Practical Asymmetric Synthesis of a Bicyclic Pyrrolidinol

Abstract

The “butterfly-shaped” bicyclic pyrrolidinol ((2R,7aS)-2-fluorotetrahydro-1H-pyrrolizin-7a(5H)-yl)-methanol (1) is a key building block for drug candidates, and its practical chemical synthesis remains elusive. As such, an asymmetric synthesis for ((2R,7aS)-2-fluorotetrahydro-1H-pyrrolizin-7a(5H)-yl)-methanol (1) that is amenable for scale-up has been developed. The newly optimized process utilizes readily available N-Boc-trans-4-hydroxy-l-proline methyl ester (8) to establish the challenging stereogenic center bearing the fluoride. Subsequent diastereoselective α-alkylation was achieved by leveraging Seebach’s self-regeneration of stereochemistry (SRS) methodology, which has been exploited for the synthesis of proline derivatives.
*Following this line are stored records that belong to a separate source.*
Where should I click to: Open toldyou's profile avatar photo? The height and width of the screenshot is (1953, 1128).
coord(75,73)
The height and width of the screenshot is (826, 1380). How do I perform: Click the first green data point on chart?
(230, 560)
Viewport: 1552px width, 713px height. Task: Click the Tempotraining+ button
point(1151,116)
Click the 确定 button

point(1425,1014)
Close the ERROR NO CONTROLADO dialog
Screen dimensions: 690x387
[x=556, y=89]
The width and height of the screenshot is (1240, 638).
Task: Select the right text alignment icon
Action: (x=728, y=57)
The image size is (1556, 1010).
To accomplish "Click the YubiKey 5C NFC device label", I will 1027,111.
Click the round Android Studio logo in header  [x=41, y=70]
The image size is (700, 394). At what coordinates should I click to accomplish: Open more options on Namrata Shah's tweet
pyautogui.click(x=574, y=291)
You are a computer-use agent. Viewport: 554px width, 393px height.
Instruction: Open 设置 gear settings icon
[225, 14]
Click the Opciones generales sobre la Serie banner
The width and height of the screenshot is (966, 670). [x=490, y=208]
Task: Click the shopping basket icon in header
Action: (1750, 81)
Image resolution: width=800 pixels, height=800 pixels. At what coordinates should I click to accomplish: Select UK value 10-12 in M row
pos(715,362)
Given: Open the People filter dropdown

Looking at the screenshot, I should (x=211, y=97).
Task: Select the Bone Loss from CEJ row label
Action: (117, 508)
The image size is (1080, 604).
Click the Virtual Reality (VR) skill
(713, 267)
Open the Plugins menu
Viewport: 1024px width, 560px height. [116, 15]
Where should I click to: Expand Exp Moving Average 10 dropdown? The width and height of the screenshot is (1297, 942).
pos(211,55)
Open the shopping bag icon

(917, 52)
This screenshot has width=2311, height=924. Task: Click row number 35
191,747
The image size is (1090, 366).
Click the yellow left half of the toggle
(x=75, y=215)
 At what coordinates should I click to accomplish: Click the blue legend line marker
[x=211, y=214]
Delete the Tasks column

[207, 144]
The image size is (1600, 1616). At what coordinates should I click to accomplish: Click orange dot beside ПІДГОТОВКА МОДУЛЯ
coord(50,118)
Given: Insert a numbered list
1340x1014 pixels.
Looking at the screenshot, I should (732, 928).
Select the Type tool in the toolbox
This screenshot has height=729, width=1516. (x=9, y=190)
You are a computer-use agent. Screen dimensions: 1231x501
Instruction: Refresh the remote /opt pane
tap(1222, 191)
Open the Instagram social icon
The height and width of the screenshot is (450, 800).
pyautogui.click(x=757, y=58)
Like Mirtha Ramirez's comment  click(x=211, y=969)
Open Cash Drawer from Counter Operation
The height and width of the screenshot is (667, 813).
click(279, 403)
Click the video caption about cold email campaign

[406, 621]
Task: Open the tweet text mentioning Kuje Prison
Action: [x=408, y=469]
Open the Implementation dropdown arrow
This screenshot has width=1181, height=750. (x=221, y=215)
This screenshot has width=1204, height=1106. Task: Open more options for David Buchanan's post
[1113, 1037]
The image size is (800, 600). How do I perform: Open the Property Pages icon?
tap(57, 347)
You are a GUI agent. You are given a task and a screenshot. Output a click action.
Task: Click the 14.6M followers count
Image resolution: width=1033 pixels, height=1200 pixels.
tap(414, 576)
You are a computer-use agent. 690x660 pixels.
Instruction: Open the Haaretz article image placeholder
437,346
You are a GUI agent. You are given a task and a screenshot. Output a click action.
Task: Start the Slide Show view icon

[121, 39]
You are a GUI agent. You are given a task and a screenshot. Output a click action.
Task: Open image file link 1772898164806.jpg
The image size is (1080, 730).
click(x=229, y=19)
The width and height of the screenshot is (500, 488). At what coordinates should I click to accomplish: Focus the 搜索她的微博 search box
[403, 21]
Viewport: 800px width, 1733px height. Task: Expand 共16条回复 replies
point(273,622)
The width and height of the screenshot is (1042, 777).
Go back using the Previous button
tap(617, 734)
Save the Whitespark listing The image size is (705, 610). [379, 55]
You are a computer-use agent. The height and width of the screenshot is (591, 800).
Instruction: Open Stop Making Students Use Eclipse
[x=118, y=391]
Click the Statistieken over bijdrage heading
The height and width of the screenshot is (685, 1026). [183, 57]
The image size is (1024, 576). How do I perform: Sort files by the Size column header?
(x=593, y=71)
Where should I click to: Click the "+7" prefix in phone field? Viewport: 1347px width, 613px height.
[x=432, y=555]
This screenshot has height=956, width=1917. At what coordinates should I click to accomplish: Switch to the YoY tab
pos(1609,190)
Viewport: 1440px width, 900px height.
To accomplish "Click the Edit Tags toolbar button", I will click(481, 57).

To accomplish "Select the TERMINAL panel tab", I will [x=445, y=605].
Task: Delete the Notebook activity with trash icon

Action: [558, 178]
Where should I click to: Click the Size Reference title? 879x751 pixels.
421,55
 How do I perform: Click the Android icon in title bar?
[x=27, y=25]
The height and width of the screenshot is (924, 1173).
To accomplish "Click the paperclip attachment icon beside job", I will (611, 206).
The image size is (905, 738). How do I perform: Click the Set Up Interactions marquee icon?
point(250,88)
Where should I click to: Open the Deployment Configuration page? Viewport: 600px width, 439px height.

Finally, intramolecular cyclization/deprotection cascade and carbonyl reduction afford the bicyclic pyrrolidinol 1 in nine linear steps from compound 8. This process significantly reduces the overall production sequence and allows the preparation of product 1 on a multikilo scale with a 40% overall yield and perfect control of chirality (>99% ee and de).